I’ve been a tall girl since forever, long and lanky. Foolish uncles would jibe, ‘Girl, you goin’ be first in the league you keep growing like that.’, as if I could turn off my grow button. Furthermore, what kind of mess was that to say to an eleven-year-old girl? Didn’t they know how hard being heads over everyone else was? From that age on, I was determined to never play ANY kind of ball- basketball, dodgeball, beachball -TAKE THAT!
Track and field was my sport. ‘Quarter-horse’ my dad called me because I owned my race and I liked to win. In fact, the only thing worse than losing was… practicing – around and around, training miles and miles, to run one lap. However, I had an amazing coach that trained me beyond the track. I still use a lot of her coaching in everyday practice. ‘Run curve to curve.’, she would say. ‘Anybody can run a straight line but the race is won in the curve.’
Running the curve calls to action both your physical and mental skill-set and requires them to work connectedly. To know the curve is to:
• Lean into it – to take the curve you must work with the curve and mentally visualize your body in that exact bend. Give it too much and you’ll lose balance.
• Keep it tight – you have to stay close to the inside line of your lane, running as close as you can to it without crossing the boundary into the next lane.
• Dig into it – you will use most of your muscle and might in the curve to maintain control of your movement. Everything has to be tight but remain fluid.
• Maintain your stride – no matter what you hear coming up behind you, focus on YOUR stride.
Many of us have said Amen to the phrase, ‘Marriage is a marathon, not a sprint.’ But, how many of us were prepared for the race? Getting married was simply calling everyone to the blocks: Ready, set, GO! Being married is the practice – the ‘round and ‘round, that wears on the unprepared. If you imagine that dating was the straightaway and marriage is the curve then you’ll understand why the curve is where the race is won.

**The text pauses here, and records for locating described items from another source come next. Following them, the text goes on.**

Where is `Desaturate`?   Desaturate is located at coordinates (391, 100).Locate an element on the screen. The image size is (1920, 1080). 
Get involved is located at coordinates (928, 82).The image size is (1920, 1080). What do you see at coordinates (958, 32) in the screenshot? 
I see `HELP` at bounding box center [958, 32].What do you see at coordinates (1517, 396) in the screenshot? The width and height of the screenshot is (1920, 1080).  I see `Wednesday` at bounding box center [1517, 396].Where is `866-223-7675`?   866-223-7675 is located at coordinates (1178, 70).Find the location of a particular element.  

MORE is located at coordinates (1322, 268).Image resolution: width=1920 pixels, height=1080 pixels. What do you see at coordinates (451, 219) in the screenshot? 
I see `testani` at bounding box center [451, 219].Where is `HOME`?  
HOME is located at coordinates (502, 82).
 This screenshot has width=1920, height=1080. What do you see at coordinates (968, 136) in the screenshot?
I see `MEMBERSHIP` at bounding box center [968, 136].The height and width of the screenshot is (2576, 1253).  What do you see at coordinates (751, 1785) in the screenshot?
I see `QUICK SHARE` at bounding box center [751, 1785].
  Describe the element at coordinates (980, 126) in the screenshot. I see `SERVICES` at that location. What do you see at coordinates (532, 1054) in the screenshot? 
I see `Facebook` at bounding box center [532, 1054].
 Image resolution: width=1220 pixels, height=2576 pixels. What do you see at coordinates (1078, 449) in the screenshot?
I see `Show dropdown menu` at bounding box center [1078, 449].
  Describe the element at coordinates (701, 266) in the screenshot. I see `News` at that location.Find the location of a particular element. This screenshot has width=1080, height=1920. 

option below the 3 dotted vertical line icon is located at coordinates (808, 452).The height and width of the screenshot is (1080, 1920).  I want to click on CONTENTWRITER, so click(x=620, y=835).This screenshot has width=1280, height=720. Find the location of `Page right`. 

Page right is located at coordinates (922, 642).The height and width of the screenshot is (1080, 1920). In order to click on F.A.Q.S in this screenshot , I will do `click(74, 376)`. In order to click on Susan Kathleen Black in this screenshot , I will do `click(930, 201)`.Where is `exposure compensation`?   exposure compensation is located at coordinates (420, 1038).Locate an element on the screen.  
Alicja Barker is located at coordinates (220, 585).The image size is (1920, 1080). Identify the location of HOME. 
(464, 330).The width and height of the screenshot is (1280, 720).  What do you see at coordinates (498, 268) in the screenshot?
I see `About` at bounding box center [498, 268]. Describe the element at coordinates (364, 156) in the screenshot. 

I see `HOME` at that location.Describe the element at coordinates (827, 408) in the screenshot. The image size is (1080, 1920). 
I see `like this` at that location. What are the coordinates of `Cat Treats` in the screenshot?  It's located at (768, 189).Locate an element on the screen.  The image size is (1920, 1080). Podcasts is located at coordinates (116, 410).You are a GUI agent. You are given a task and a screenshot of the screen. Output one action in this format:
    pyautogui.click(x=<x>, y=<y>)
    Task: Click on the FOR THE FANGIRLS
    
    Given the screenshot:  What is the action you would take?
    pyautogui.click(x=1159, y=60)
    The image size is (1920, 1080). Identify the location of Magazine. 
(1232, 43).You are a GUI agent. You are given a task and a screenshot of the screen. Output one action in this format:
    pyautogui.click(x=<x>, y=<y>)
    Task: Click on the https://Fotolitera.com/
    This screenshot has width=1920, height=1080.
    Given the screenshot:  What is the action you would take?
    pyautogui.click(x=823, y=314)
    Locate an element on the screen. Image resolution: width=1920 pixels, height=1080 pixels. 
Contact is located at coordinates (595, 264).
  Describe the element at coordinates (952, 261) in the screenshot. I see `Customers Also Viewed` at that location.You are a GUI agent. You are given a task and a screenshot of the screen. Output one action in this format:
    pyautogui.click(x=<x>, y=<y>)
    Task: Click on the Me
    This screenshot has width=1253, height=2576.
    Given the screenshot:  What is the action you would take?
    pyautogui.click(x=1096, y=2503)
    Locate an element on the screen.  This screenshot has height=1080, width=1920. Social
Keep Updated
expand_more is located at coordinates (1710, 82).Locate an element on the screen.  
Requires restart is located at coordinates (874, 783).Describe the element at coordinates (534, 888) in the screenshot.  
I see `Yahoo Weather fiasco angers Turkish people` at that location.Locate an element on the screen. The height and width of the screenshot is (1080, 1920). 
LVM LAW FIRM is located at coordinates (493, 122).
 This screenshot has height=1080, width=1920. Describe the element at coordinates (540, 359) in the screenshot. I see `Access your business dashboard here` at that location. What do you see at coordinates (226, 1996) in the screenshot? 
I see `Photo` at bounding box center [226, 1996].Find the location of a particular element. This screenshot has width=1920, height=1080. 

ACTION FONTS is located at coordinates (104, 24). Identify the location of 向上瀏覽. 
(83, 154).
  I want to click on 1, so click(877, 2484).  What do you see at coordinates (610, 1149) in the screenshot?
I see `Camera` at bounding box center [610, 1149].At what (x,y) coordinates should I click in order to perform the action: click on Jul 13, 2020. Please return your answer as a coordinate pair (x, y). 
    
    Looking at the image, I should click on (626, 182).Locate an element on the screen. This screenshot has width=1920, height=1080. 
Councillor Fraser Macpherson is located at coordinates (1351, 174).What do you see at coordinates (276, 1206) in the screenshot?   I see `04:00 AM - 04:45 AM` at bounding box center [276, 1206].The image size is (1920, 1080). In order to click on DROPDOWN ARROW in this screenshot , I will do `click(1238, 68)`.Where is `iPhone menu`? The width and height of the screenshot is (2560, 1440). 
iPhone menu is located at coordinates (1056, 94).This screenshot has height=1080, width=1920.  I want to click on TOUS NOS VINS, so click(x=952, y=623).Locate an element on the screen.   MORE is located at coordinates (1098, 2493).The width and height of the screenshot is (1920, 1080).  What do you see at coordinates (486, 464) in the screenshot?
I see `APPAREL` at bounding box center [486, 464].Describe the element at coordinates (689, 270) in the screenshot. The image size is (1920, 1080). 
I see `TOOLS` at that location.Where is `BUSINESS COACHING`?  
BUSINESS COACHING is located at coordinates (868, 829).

• Lean into it – keep yourself in perfect alignment with the purpose you and your spouse share for your marriage.
• Keep it tight – your vows are the boundary of your lane, the inside line being the core of your vow to one another – love, honor, cherish, for better or worse.
• Dig into it – when problems arise DIG! With all of your might brace yourself to take control yet remain fluid to accept flexibility or change.
• Maintain your stride – How someone else conducts their marriage is not your race. You can’t run a tight curve looking back and forth at who’s doing what.